1. TRANSLATE the problem information

  • Given information:
    • Total attendees: 275 people
    • Probability of selecting Group A member: 0.44
    • Probability of selecting Group B member: 0.24
    • Each person is assigned to exactly one group (A, B, or C)
  • What we need to find: Number of people in Group C

2. INFER the key relationship

  • Since every attendee is assigned to exactly one group, the probabilities of selecting from each group must add up to 1
  • This means: \(\mathrm{P(Group\,A) + P(Group\,B) + P(Group\,C) = 1}\)
  • We can use this to find \(\mathrm{P(Group\,C)}\)

3. SIMPLIFY to find P(Group C)

  • \(\mathrm{P(Group\,C) = 1 - P(Group\,A) - P(Group\,B)}\)
  • \(\mathrm{P(Group\,C) = 1 - 0.44 - 0.24 = 0.32}\)

4. TRANSLATE probability to actual count

  • If \(\mathrm{P(Group\,C) = 0.32}\), then 32% of all attendees are in Group C
  • Number in Group C = \(\mathrm{0.32 \times 275 = 88}\) people

Answer: 88




Why Students Usually Falter on This Problem

Most Common Error Path:

Weak INFER reasoning: Students don't recognize that the probabilities must sum to 1. Instead, they might try to work with the given probabilities directly without finding \(\mathrm{P(Group\,C)}\) first.

For example, they might incorrectly calculate: \(\mathrm{275 \times 0.44 = 121}\), then \(\mathrm{275 \times 0.24 = 66}\), then think the answer is \(\mathrm{121 + 66 = 187}\).

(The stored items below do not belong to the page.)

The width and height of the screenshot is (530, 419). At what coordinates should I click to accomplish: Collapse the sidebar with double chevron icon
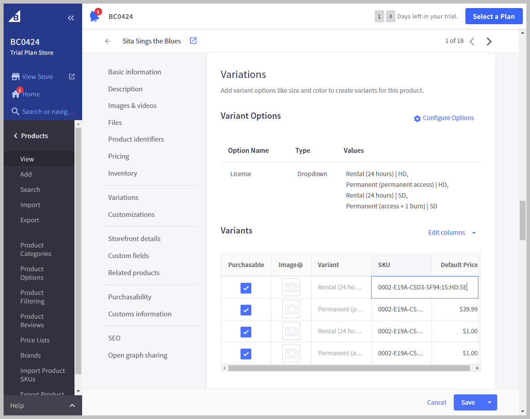(x=71, y=18)
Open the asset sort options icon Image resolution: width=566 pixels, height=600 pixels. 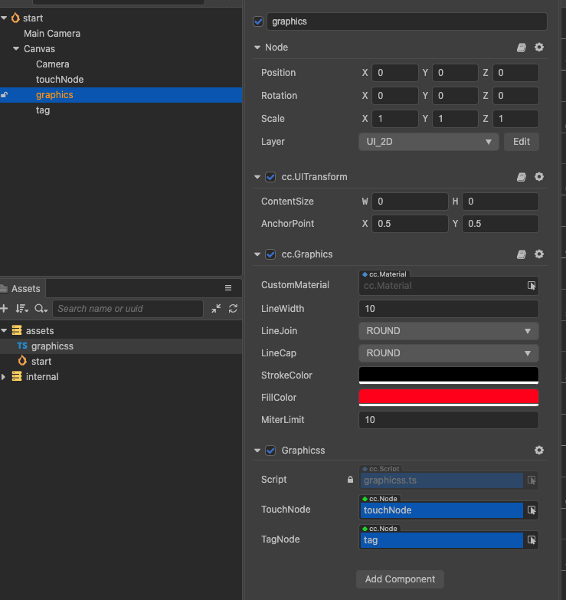[21, 309]
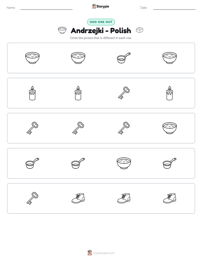Click the first candle in row two
Image resolution: width=202 pixels, height=261 pixels.
pyautogui.click(x=32, y=93)
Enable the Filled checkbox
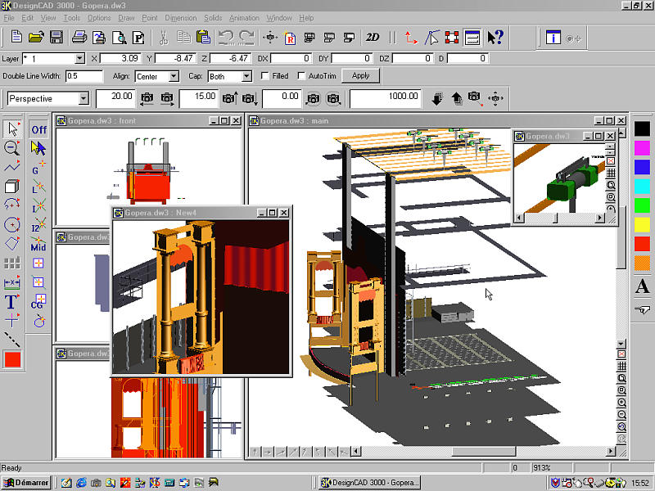Viewport: 655px width, 491px height. point(264,76)
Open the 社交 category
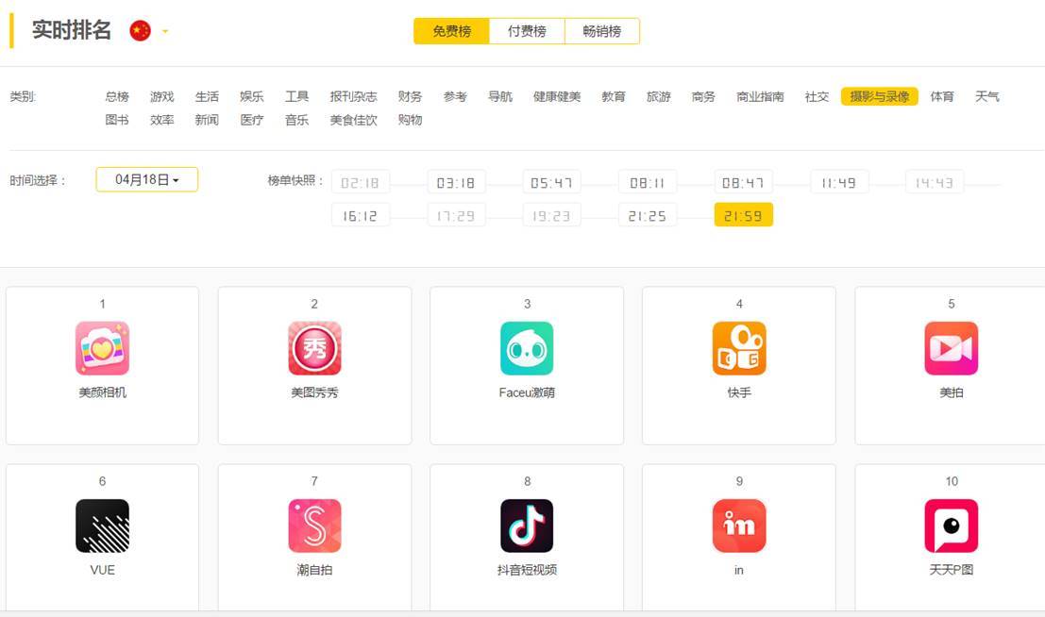1045x617 pixels. tap(816, 95)
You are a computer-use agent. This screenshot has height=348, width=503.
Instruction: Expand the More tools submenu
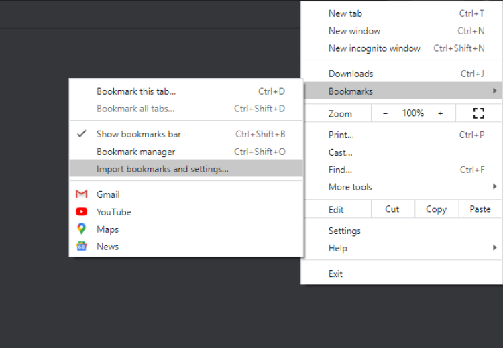pyautogui.click(x=494, y=187)
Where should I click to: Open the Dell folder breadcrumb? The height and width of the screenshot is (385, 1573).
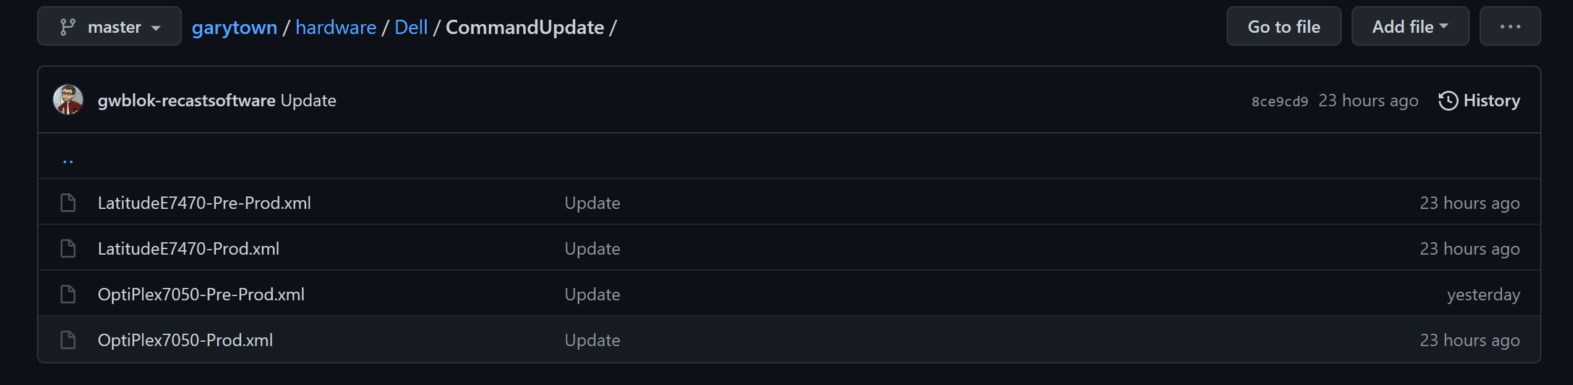411,27
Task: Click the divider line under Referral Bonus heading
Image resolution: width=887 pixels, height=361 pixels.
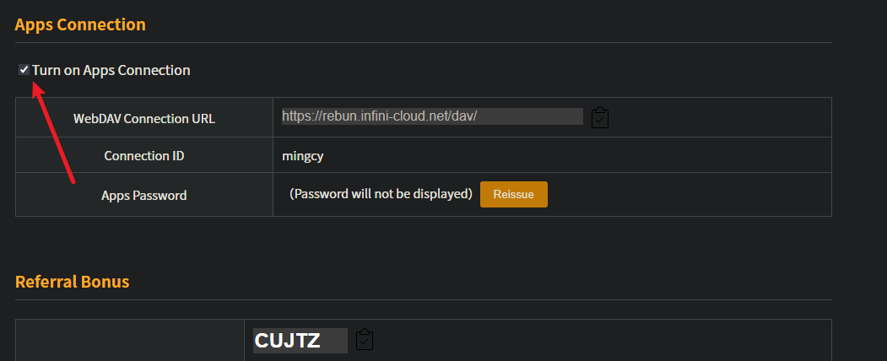Action: tap(422, 299)
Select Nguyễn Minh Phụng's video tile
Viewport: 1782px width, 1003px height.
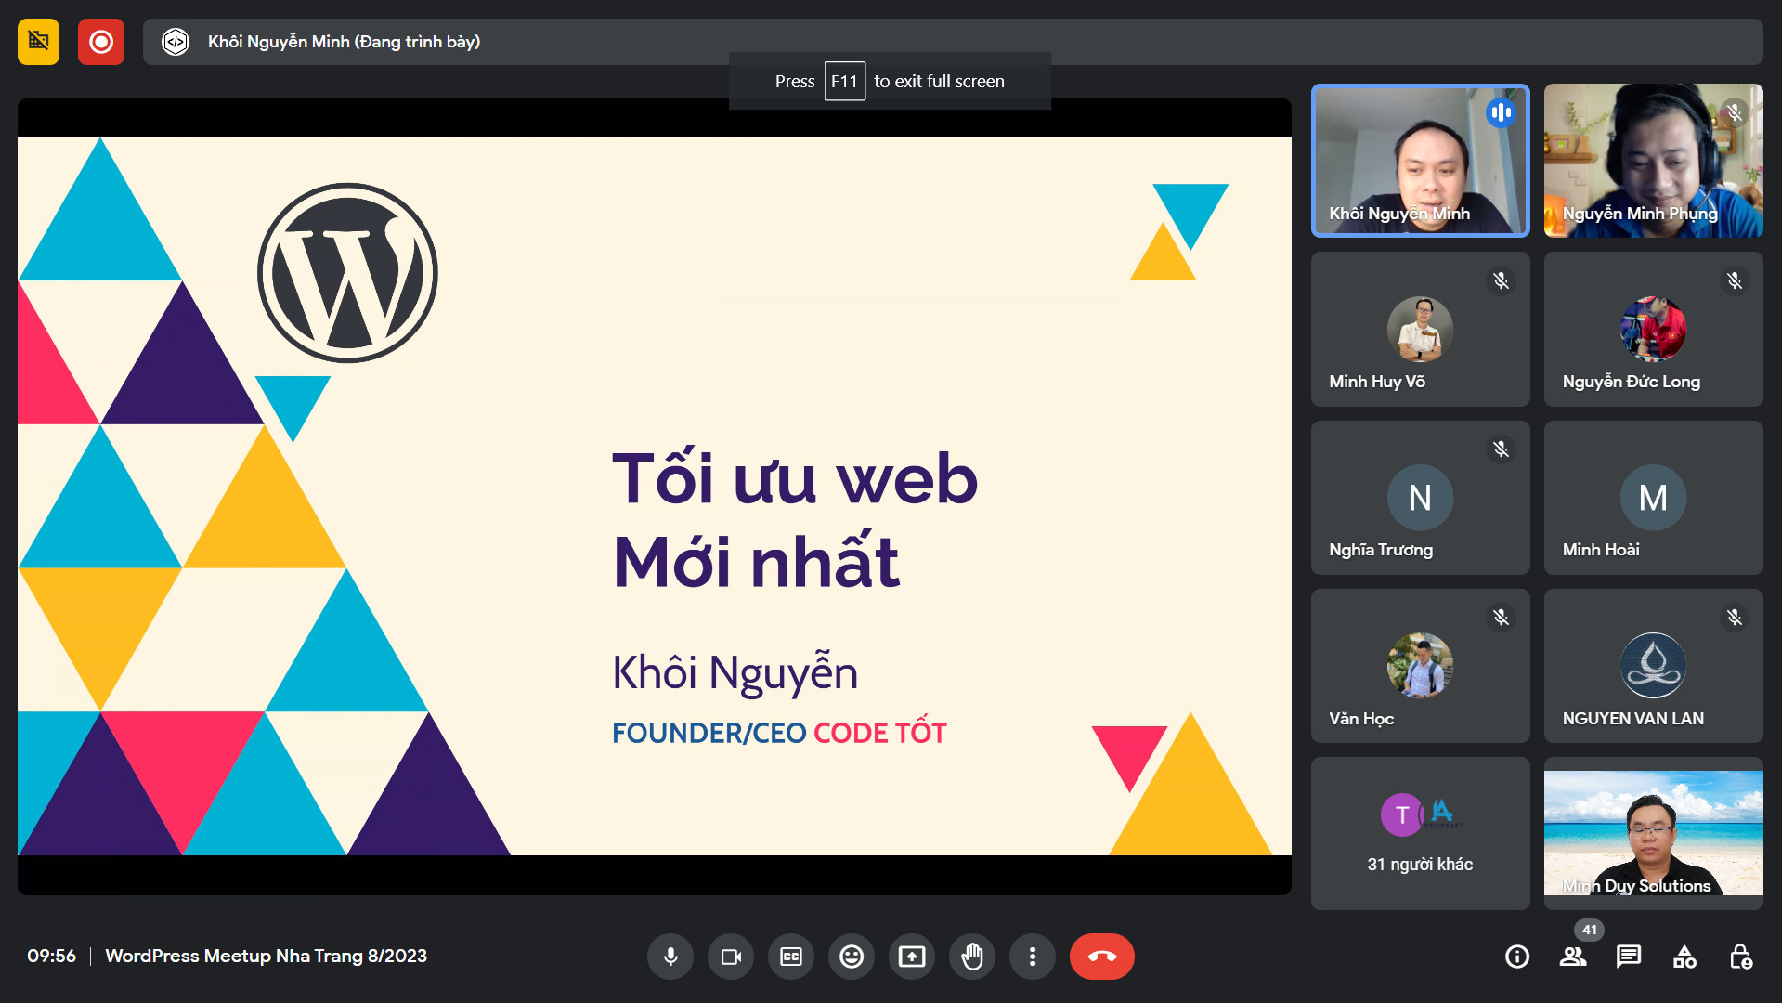[x=1653, y=161]
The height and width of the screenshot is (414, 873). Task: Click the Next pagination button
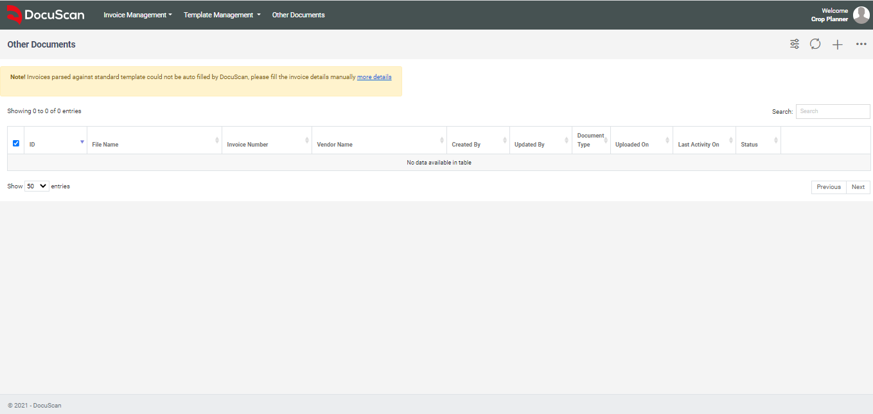pos(858,187)
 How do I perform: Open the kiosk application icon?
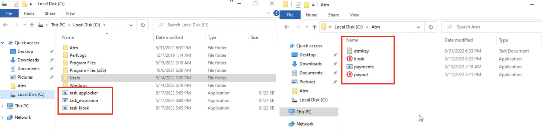[350, 59]

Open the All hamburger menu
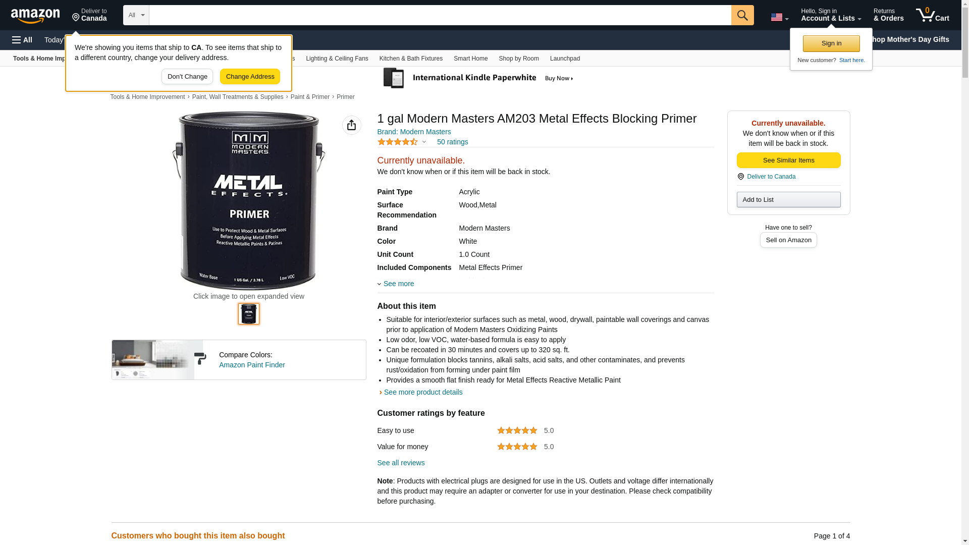point(22,40)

This shows they're confusing what the question is asking and not using the complement relationship.

This leads to confusion and incorrect calculations.

Second Most Common Error:

Incomplete SIMPLIFY execution: Students correctly identify that \(\mathrm{P(Group\,C) = 1 - 0.44 - 0.24}\), but make arithmetic errors in the subtraction or the final multiplication.

Common calculation mistakes include:

  • Getting \(\mathrm{P(Group\,C) = 0.22}\) instead of 0.32
  • Multiplying incorrectly: \(\mathrm{0.32 \times 275 \neq 88}\)

This may lead them to select an incorrect numerical answer.

The Bottom Line:

This problem tests whether students understand that probabilities in a complete system must sum to 1. The key insight is recognizing the complement relationship rather than trying to work with incomplete information.